The sudden downturn of international Chinese tourists as a result of COVID-19 may force tourism and transport industries to address long-running concerns about dependency on a single market – the classic eggs/basket metaphor.
One country reckons it has already taken measures: Singapore. “Our tourist market can grow up even faster. I got tons of tourists queuing up to come to Singapore,” Singapore Trade and Industry Minister Chan Chun Sing reportedly told a business forum this month.
“I tell the Singapore Tourism Bureau, don’t take them. We now don’t go for numbers game. And I will not allow the Chinese tourists to grow more than 20 percent. Not the Indian market, not the Indonesian market,” he said.
His tourism remarks followed urges to the business community to shift away from relying on single markets. “Some of you have to change the business model,” he said. “If you don’t diversify and have concentration risk, even if we help you this time, we cannot help you the next time. If we still have not learned the lesson about diversification – and I don’t mean just China, I mean China, India and everything ah – we better learn it fast.”
Mainland Chinese visitors to Singapore comprised 16% of total visitors, under the 20% threshold. Unusually for an Asian country, mainland Chinese were only the second-largest visitor source. Largest were Indonesians, which comprised 20% of visitors.
While Chinese tourists are present from Paris to Sydney to New York, it is Asia that sees the most number of tourists. Singapore’s peers are more exposed. Whereas 3.6 million mainland Chinese visited Singapore, 11m visited Thailand, comprising 28% of Thailand’s visitors. Thailand is the most popular destination for mainland Chinese outside of greater China.
Korea is more dependent on Chinese tourists, which comprised 34% of its visitors through November 2019. Its next largest source market was Japan, albeit comparatively smaller at 19%. Asia is familiar with the risk of being dependent on a single market such as China where visitors can rapidly decrease due to political or social reasons – as has occurred to Japan, Thailand, Vietnam, and the Philippines.
Risk assessment is concerned about single market dependency, but Japan reminds that dual-sources can be problematic as well.
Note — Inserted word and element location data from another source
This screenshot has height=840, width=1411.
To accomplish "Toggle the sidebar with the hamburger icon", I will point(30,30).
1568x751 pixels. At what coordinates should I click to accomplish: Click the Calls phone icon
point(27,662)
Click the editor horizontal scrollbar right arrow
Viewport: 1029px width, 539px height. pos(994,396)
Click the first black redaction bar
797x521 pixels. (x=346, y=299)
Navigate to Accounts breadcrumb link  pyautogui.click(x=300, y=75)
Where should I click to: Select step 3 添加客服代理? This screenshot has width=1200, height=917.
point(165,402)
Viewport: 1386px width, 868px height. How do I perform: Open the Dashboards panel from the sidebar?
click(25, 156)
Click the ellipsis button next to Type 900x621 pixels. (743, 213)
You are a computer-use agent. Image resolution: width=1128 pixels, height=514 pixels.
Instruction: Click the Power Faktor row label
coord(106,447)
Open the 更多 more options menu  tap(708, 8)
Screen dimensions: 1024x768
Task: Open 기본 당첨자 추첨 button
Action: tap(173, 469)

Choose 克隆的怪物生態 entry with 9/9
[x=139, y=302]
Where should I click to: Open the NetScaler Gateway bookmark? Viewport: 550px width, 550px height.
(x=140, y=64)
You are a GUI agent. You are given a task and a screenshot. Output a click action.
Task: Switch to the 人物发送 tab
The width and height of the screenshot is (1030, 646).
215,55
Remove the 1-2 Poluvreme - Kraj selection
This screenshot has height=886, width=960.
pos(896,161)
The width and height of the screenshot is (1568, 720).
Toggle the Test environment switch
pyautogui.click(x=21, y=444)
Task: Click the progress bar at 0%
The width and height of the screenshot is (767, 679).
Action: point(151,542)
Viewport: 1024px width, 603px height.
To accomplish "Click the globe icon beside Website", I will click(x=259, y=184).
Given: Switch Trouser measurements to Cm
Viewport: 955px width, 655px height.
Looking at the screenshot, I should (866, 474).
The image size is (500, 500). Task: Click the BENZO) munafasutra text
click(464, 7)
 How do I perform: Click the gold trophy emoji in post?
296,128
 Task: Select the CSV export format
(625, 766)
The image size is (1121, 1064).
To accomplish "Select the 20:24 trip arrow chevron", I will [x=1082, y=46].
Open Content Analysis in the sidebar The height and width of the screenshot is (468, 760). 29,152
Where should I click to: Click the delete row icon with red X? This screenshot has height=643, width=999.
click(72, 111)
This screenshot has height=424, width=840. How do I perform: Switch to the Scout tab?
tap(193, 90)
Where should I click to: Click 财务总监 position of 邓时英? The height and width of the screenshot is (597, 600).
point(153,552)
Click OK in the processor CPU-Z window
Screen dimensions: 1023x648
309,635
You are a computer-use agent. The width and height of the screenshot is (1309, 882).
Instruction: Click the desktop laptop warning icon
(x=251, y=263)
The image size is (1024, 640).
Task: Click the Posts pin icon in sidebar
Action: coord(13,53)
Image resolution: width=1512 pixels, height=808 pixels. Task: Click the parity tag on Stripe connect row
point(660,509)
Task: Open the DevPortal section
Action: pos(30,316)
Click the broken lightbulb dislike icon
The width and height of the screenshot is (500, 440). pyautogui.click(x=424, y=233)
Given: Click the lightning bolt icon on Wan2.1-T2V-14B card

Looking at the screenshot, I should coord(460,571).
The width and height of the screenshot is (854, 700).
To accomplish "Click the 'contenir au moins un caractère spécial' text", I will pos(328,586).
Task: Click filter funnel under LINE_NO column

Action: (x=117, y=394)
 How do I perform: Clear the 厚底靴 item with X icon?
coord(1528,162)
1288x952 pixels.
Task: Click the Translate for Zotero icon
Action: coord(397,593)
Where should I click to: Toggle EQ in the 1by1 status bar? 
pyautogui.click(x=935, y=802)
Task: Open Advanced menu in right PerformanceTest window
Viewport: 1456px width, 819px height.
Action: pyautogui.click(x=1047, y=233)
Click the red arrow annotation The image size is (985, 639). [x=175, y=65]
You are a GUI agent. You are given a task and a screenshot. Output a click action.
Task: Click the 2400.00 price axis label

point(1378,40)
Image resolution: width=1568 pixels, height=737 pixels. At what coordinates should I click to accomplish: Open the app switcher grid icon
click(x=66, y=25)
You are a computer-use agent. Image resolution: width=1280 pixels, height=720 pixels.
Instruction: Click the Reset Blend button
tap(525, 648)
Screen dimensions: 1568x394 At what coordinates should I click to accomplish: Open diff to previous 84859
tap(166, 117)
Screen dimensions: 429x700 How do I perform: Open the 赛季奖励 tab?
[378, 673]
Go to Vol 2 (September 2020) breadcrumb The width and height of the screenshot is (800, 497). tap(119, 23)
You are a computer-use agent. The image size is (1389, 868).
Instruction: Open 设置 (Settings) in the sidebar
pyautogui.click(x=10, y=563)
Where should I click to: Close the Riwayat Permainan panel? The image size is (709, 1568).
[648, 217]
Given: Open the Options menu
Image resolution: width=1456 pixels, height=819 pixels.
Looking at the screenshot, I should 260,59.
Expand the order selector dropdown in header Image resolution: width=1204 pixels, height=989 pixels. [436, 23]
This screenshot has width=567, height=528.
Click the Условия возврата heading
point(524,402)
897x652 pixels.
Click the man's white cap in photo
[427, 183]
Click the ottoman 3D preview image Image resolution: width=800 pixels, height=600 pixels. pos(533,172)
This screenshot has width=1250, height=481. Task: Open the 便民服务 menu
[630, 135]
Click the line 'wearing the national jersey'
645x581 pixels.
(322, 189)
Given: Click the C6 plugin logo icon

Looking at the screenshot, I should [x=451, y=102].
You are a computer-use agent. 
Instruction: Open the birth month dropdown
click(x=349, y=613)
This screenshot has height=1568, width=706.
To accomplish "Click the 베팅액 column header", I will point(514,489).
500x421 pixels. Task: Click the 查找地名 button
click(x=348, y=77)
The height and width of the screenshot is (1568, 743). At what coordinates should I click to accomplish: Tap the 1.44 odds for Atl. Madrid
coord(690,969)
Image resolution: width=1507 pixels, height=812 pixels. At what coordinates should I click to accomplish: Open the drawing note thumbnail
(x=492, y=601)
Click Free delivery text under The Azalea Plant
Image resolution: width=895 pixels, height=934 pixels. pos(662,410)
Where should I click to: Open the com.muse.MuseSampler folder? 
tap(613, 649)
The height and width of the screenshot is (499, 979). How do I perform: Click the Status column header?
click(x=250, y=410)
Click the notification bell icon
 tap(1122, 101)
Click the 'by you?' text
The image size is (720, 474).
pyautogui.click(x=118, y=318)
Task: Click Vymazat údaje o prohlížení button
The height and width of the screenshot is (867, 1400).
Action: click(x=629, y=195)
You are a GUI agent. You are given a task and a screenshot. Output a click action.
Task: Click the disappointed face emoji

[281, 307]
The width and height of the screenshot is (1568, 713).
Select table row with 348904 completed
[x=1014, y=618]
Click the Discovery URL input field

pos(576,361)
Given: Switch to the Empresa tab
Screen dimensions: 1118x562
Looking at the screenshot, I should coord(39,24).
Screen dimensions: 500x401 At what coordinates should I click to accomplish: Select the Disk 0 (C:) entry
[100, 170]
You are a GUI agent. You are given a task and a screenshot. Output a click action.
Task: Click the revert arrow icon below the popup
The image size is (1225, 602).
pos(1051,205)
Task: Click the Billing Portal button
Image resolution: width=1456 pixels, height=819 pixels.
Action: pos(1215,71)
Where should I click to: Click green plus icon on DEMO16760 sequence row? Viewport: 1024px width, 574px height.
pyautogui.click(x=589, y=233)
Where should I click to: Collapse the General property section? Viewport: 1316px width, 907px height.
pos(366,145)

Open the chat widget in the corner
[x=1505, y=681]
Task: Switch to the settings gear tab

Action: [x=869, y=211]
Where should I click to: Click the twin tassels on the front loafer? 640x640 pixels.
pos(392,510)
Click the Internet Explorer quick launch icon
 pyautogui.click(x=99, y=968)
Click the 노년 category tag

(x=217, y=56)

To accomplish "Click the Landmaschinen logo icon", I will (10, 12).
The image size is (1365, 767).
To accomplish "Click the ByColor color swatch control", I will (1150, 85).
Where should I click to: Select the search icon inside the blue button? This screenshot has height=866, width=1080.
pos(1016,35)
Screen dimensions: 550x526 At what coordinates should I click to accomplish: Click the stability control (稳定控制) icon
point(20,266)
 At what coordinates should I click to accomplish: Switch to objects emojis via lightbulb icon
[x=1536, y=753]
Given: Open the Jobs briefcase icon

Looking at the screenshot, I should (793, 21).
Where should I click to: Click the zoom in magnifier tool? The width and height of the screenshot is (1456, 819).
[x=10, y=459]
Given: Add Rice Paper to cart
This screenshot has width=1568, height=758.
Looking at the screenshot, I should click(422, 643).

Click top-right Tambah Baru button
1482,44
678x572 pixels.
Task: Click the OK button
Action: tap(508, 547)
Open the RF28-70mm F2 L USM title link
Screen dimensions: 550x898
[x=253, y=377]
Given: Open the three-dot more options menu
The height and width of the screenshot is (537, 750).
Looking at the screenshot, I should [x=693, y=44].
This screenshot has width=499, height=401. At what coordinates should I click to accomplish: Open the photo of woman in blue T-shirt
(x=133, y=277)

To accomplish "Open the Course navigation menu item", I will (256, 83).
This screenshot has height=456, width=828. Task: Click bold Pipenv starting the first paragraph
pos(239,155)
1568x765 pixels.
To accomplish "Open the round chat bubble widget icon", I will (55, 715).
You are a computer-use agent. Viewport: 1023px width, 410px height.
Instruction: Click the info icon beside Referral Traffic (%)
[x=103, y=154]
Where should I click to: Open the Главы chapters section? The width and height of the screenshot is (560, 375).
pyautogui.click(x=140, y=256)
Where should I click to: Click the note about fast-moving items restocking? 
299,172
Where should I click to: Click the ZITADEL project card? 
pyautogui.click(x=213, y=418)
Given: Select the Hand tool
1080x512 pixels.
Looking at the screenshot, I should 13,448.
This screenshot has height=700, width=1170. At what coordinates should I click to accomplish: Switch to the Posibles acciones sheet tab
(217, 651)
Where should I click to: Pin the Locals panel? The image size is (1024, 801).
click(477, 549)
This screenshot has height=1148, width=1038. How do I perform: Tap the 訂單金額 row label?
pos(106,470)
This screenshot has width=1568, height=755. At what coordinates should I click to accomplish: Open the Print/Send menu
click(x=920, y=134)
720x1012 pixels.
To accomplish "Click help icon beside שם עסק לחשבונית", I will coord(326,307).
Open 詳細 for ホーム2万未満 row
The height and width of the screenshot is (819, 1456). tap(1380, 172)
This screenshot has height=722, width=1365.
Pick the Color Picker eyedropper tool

Japan’s largest visitor sources were China (27%) and Korea (24%) in 2018. Political tensions in mid-2019 saw a rapid decrease in Korean visitors, and now COVID is affecting Chinese visitors. Two separate and unrelated incidents concern half of Japan’s visitor arrivals.
At the extreme is Hong Kong, where mainland Chinese visitors comprise 78% of arrival. Hong Kong was already contending with a downturn in visitors, particularly mainland Chinese, as a result of last year’s protests.
Some tourism industries may be willing to maximise gains in favourable times and accept a downturn is inevitable. Yet aside from a few well-capitalised airlines and hotels, low-margin travel and tourism has little cash reserves to cope with a downturn. The number of jobs involved in the sector, and the nature of it being high-profile, can become a political matter, requiring tax breaks, incentives or other support.
There may be reluctance to so finely balance visitors as Singapore has done, but other strategies to reduce risk are few. The COVID-19 outbreak may finally prompt risk assessment and force travel and tourism in Asia to proactively nurture markets rather than respond to demand.
“Don’t put all your eggs in one basket”.